# Build It Yourself Concept



## MitchNimeck (Feb 5, 2011)

I am working on a new business concept wherein woodworkers can come into my shop to build stuff. The shop would be equipped with most of the standard tools including a Legacy CNC lathe and a 4 head planer. The style of stuff that I would promote is the Arts and Crafts style, primarily in the Greene and Greens vain. I also would be producing stair parts and moulding for resale in order to keep the business afloat. 
I would love to get some feed back from Forum members on my idea and suggestions on ways to proceed.


----------



## kp91 (Sep 10, 2004)

Woodcraft has a kind of 'woodworkers club' where you can go to work on things if you don't have a full shop. They might want to be something you check out for rules, costs, etc.

My biggest concern for you would be liability, how do you make sure that you won't get taken to the cleaners if an accident happens, or be out of luck if your machinery is damaged. Someone else working in your shop may not love your tools the way you do.....

A talk with your insurance agent may be a good first step.


----------



## bobj3 (Jan 17, 2006)

Hi Mitchell

You want to think that over and over, at one time I wanted to open a auto repair shop,use my tools and shop thing 
It's was great fun for just a bit and than one guy took off his fingers with a simple floor jack, ,most people are great but they all have a lawyer in the back pocket,the lawyer said I did not show him how to use the floor jack the right way big error on my part the lawyer said, that cost me a ton of money 

Woodworking shop would be great but NO tools just books,let them remove parts at home...

======



MitchNimeck said:


> I am working on a new business concept wherein woodworkers can come into my shop to build stuff. The shop would be equipped with most of the standard tools including a Legacy CNC lathe and a 4 head planer. The style of stuff that I would promote is the Arts and Crafts style, primarily in the Greene and Greens vain. I also would be producing stair parts and moulding for resale in order to keep the business afloat.
> I would love to get some feed back from Forum members on my idea and suggestions on ways to proceed.


----------



## RJM (Apr 11, 2010)

Maybe if you rent them the tools for a small fee. That might make it more difficult for someone to claim it was your fault they removed their finger with a tool they had no business renting. After all, stores still sell the stuff and still make a profit.

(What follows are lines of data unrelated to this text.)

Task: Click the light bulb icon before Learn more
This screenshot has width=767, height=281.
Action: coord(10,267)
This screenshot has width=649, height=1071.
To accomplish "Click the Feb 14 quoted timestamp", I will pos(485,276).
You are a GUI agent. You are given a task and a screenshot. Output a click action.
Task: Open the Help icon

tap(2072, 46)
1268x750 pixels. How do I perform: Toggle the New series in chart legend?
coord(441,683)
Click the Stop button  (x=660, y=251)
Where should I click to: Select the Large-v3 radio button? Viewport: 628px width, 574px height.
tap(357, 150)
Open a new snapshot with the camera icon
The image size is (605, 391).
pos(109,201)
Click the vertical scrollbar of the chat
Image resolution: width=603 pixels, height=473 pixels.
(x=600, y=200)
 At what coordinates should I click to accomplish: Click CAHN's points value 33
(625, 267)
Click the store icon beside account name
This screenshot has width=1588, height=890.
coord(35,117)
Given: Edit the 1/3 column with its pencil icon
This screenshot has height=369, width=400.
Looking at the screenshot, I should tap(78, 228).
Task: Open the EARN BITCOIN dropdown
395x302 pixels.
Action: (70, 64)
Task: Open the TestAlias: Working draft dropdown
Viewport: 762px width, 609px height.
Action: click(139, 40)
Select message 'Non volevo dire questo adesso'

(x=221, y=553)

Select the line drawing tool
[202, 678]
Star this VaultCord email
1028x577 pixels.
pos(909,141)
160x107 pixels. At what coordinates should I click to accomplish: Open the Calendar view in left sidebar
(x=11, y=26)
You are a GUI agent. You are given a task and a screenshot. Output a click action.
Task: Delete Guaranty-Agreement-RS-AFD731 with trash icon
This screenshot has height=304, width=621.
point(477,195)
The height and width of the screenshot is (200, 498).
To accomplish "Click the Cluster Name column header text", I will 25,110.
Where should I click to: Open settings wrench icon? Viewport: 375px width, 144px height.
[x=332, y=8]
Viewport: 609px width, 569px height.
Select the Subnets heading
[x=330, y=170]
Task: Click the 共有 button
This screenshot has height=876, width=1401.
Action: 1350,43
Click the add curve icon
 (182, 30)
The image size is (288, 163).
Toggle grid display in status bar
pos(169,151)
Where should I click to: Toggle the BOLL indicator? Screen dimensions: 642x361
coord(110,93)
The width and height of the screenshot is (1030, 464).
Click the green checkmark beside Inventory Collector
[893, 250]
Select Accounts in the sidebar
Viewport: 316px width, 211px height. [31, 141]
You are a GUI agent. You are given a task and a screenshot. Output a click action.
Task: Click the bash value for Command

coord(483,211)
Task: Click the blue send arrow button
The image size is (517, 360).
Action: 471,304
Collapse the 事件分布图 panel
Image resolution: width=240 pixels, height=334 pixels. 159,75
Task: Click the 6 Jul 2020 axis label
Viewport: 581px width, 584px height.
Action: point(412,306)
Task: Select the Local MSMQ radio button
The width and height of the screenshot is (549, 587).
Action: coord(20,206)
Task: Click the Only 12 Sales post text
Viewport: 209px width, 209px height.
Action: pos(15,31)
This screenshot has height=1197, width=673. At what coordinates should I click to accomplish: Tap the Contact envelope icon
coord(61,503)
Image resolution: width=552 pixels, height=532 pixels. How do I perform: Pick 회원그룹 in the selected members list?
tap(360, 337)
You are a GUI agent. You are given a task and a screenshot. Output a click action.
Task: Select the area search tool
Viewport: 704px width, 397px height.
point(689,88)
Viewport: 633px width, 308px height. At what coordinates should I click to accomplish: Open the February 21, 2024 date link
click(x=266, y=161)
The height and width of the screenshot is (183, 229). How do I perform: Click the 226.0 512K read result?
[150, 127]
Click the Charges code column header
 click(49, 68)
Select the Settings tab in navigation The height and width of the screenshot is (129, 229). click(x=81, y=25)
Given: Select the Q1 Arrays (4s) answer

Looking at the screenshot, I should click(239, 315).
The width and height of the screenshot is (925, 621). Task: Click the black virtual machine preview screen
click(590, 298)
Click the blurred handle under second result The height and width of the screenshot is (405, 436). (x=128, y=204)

Bottom line is you will be open to litigation at some point and a healthy insurance policy will be a must, along with a really good release from liability form. You will need a lawyer to set things up properly.


----------



## newwoodworker (Mar 27, 2009)

My concern is think how people treat tools when they just borrow them from a buddy half the time they come back covered in dirt or scratched to hell or bent and even broke, now picture the same scenario with a tool from someone they could give two craps about.

The injury thing couldn't that just be By-passed by some kind of legal waver have a lawyer do it tho because if your anything like me if I wrote it would be one line, "I am not responsible for your stupid behavior if you get hurt its your own fault and I am not liable Agree?" lol 

Also there would have to be some kind of training courses I would imagine because I wouldn't even have the first clue how to use a Legacy CNC lathe so would probably screw it up before I even got it working.

Also how about materials? you supply or they bring their own? if the latter would have to be worried where they got it from in case it is some reclaimed lumber and suddenly your 4 head planer is now trying to cut its way threw some 100 year old reclaimed barn timber that OOOPS had some hidden nails.

I could sit and think of so many negatives and honestly not many positives so ill end my post with just the few above mentioned that while in theory it would be a cool idea in reality I see it becoming one big legal and financial pain in your butt.


----------



## mouch (Jan 28, 2011)

Sounds like a big liability, maybe you could set up a membership type plan, buying hours/days of time, to negate the liability. Like a gym membership exercise at your own risk, or time share ownership type plan.


----------



## RJM (Apr 11, 2010)

newwoodworker said:


> My concern is think how people treat tools when they just borrow them from a buddy half the time they come back covered in dirt or scratched to hell or bent and even broke.


Nice buddies ...


----------



## xplorx4 (Dec 1, 2008)

I do not rent the shop but will allow persons I know well to come over and we can work together on a project, example John Mark. I know his parents well from church, he is closely supervised and no more posed pictures for Mom without safety gear on, dumb on my part. We carry a 1,000,000.00 umbrella policy on all we have anyway and it isn't all that expensive. Just be careful how you set it up.


----------